Modeling the carbon cost of plant nitrogen acquisition: Mycorrhizal trade‐offs and multipath resistance uptake improve predictions of retranslocation

Accurate projections of the future land carbon (C) sink by terrestrial biosphere models depend on how nutrient constraints on net primary production are represented. While nutrient limitation is nearly universal, current models do not have a C cost for plant nutrient acquisition. Also missing are symbiotic mycorrhizal fungi, which can consume up to 20% of net primary production and supply up to 50% of a plant's nitrogen (N) uptake. Here we integrate simultaneous uptake and mycorrhizae into a cutting‐edge plant N model—Fixation and Uptake of Nitrogen (FUN)—that can be coupled into terrestrial biosphere models. The C cost of N acquisition varies as a function of mycorrhizal type, with plants that support arbuscular mycorrhizae benefiting when N is relatively abundant and plants that support ectomycorrhizae benefiting when N is strongly limiting. Across six temperate forested sites (representing arbuscular mycorrhizal‐ and ectomycorrhizal‐dominated stands and 176 site years), including multipath resistance improved the partitioning of N uptake between aboveground and belowground sources. Integrating mycorrhizae led to further improvements in predictions of N uptake from soil ( R 2  = 0.69 increased to R 2  = 0.96) and from senescing leaves ( R 2  = 0.29 increased to R 2  = 0.73) relative to the original model.
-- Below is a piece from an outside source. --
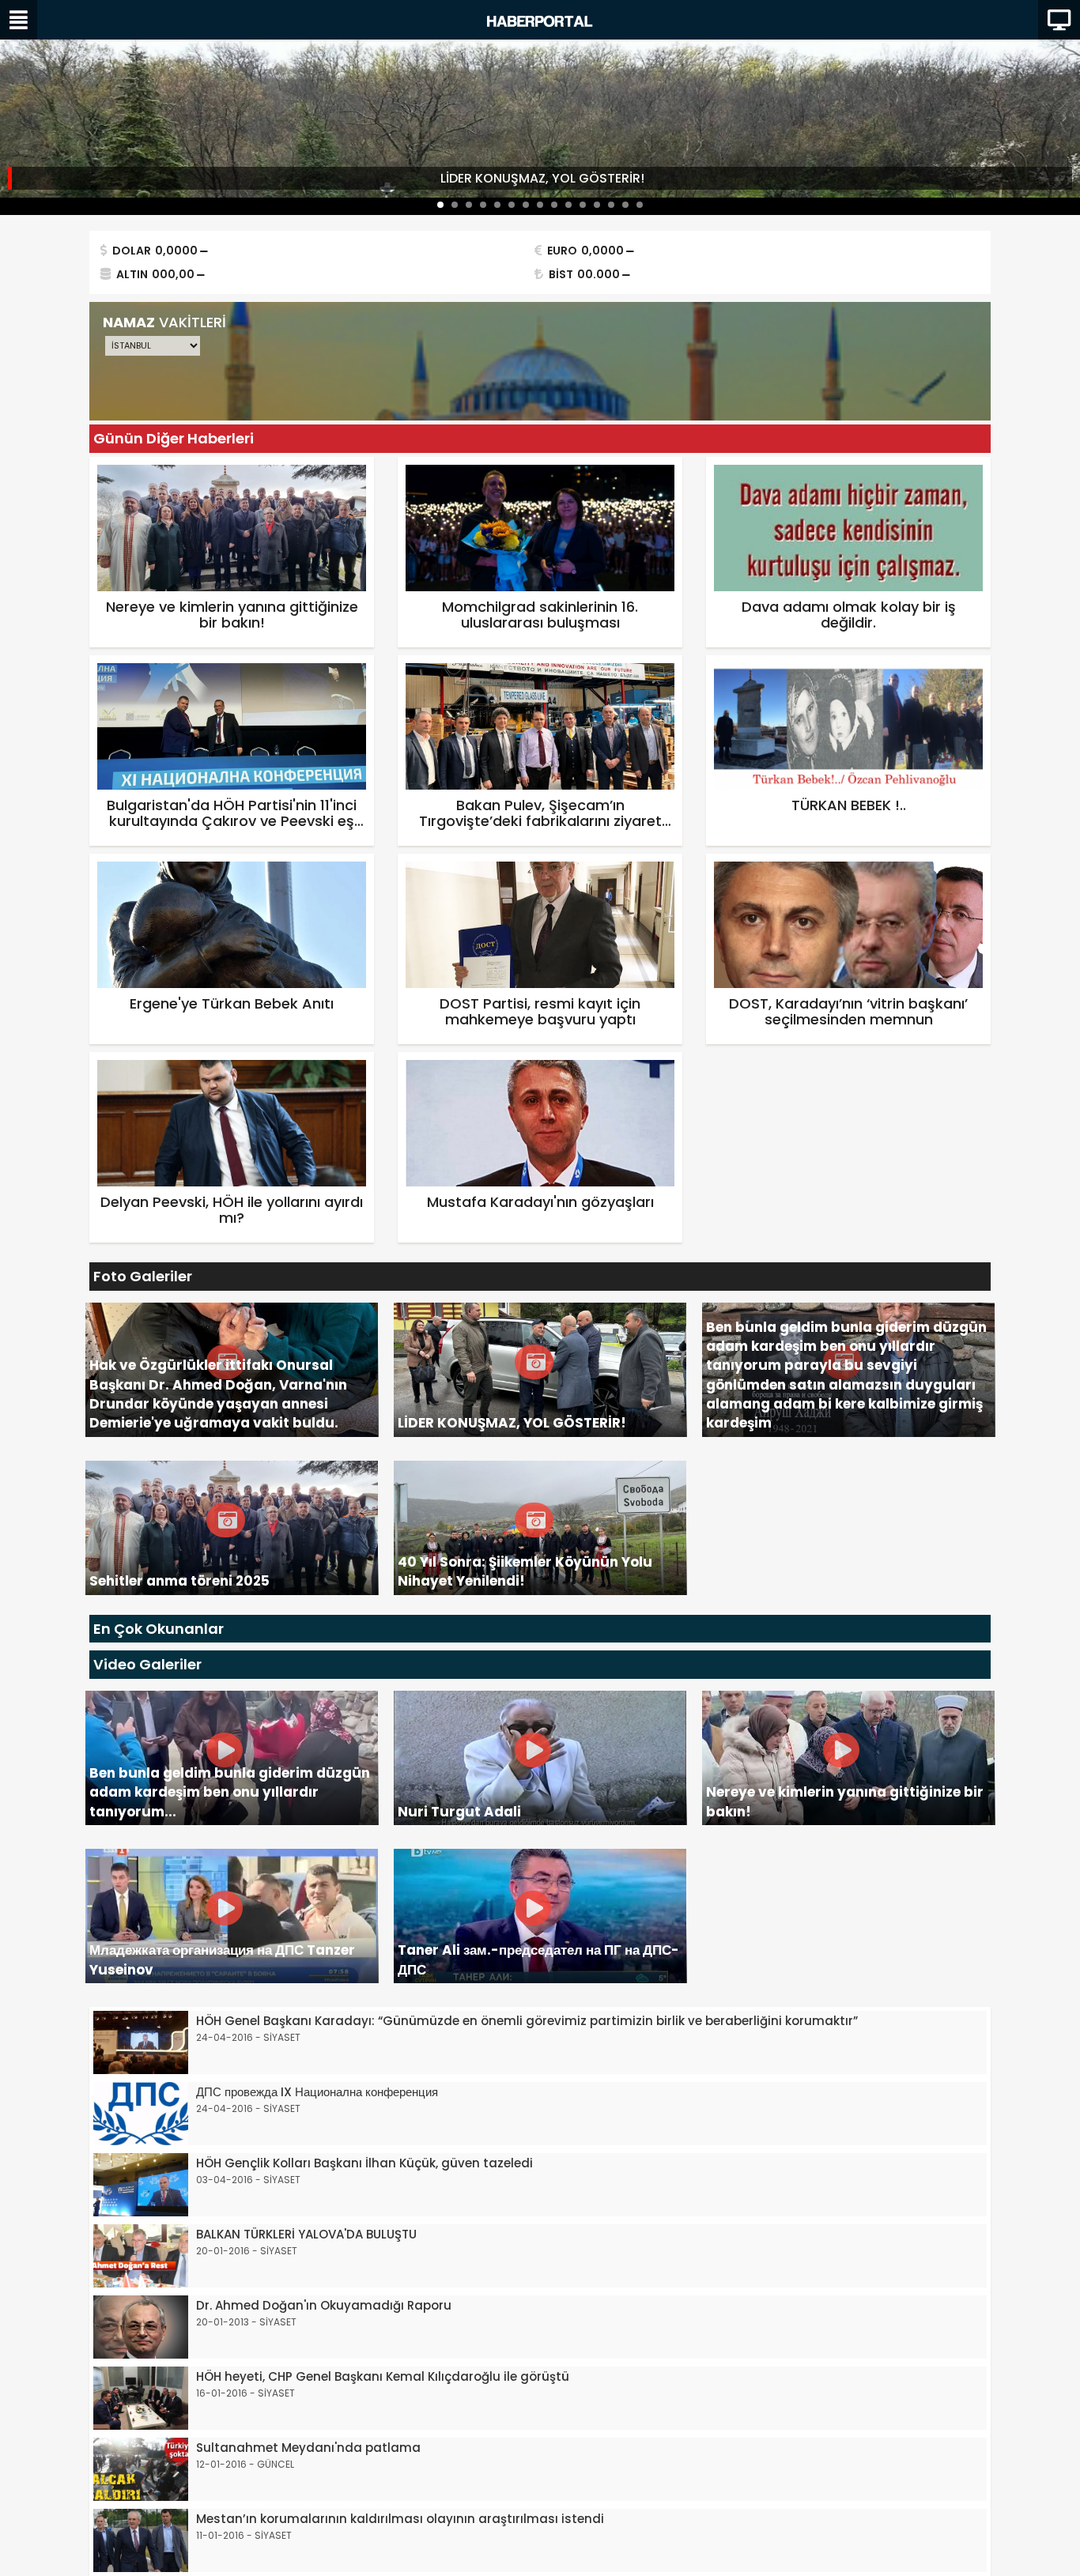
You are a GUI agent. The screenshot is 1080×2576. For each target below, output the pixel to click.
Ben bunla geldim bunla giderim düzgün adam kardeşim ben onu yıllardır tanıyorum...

On average, 5% and 9% of net primary production in arbuscular mycorrhizal‐ and ectomycorrhizal‐dominated forests, respectively, was needed to support mycorrhizal‐mediated acquisition of N. To the extent that resource constraints to net primary production are governed by similar trade‐offs across all terrestrial ecosystems, integrating these improvements to FUN into terrestrial biosphere models should enhance predictions of the future land C sink.